YOUR GOAL -
Span requested from the data below: the line with "Click the −0.80% value cell" through the line with "Click the info icon beside 简历评分", both included. Give only these lines again, exactly, and leave every picture out.
----------
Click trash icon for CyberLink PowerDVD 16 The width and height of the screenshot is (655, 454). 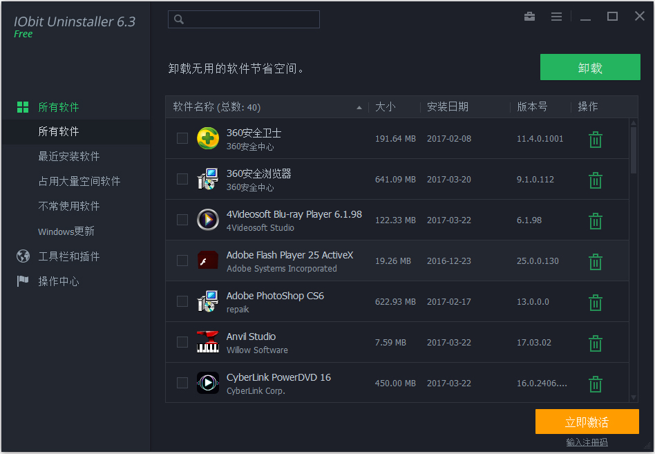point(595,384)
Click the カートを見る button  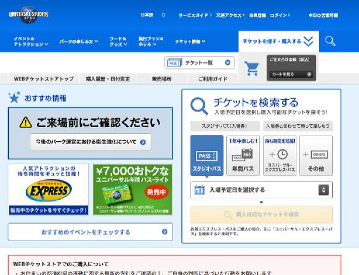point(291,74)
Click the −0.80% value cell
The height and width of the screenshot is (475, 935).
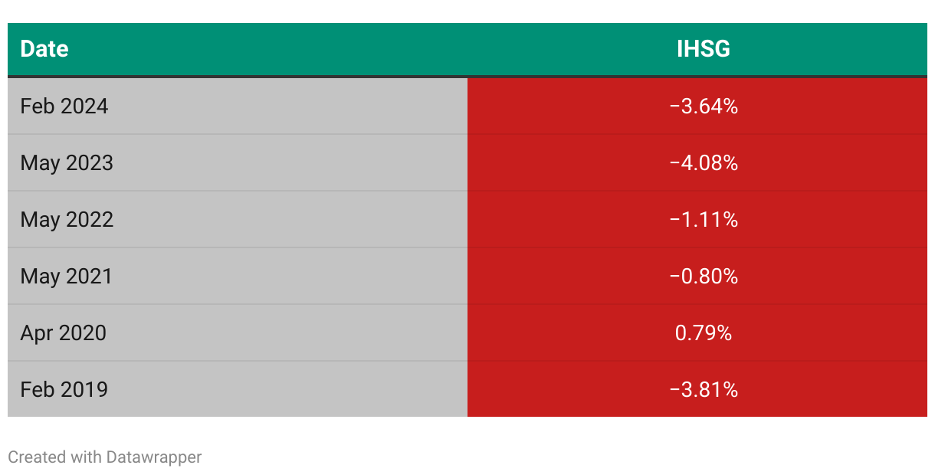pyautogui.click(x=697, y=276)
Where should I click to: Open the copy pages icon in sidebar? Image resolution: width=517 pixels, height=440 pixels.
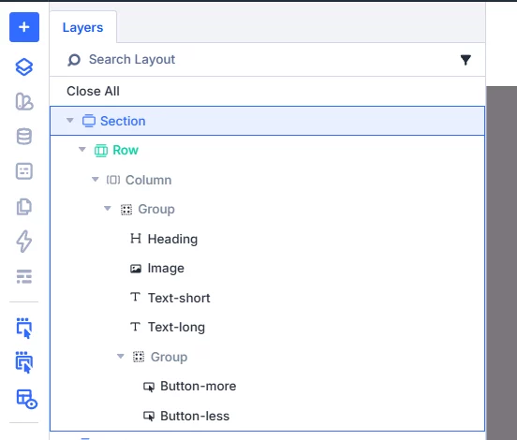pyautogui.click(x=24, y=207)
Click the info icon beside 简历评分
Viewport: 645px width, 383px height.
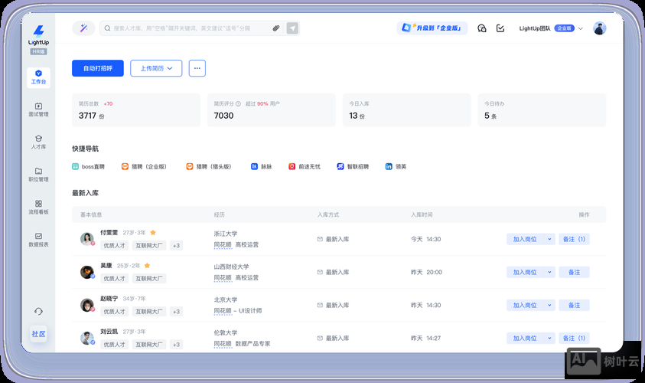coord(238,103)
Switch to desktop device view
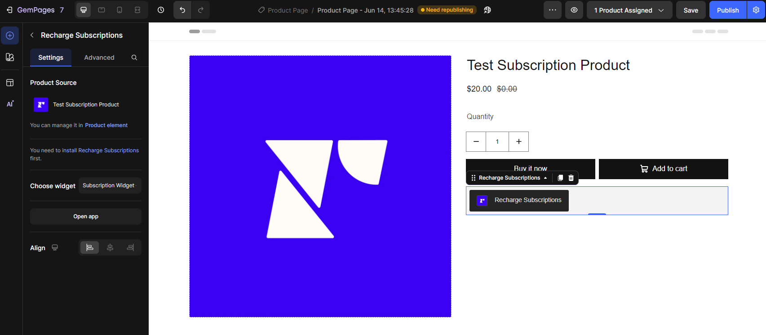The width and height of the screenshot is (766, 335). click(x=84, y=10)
----------
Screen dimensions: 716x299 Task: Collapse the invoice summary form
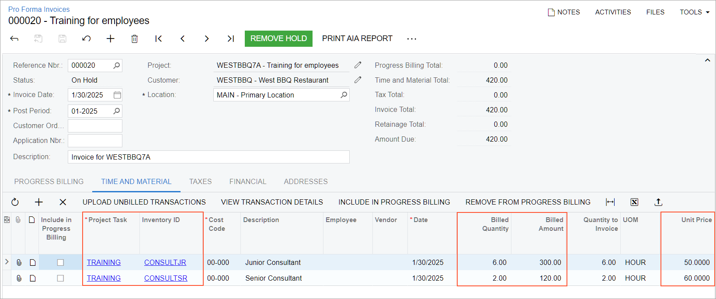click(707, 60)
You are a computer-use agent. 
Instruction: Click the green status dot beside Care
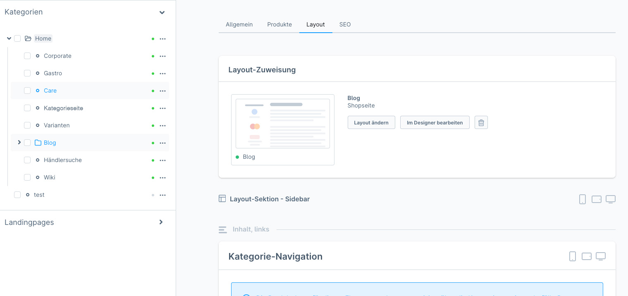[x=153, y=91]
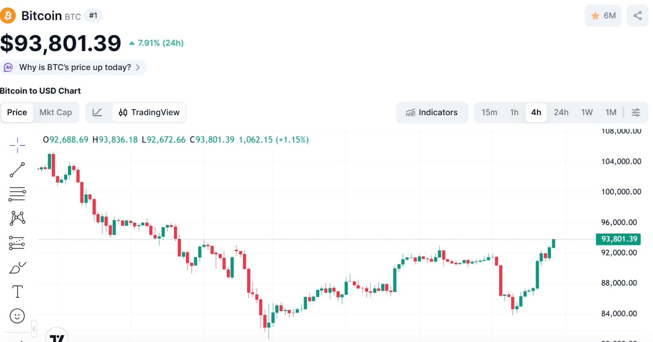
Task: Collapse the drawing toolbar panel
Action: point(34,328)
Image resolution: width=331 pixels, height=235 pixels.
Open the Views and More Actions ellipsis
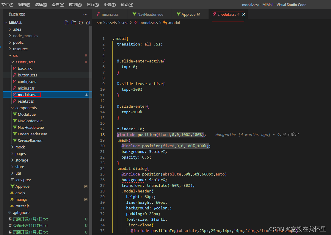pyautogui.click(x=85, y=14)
----------
RESPONSE TO THE EXERCISE -
Click the −0.80% value cell
The height and width of the screenshot is (475, 935).
pyautogui.click(x=697, y=276)
Where should I click to: Open the copy pages icon in sidebar? Image resolution: width=517 pixels, height=440 pixels.
pyautogui.click(x=24, y=207)
Click the info icon beside 简历评分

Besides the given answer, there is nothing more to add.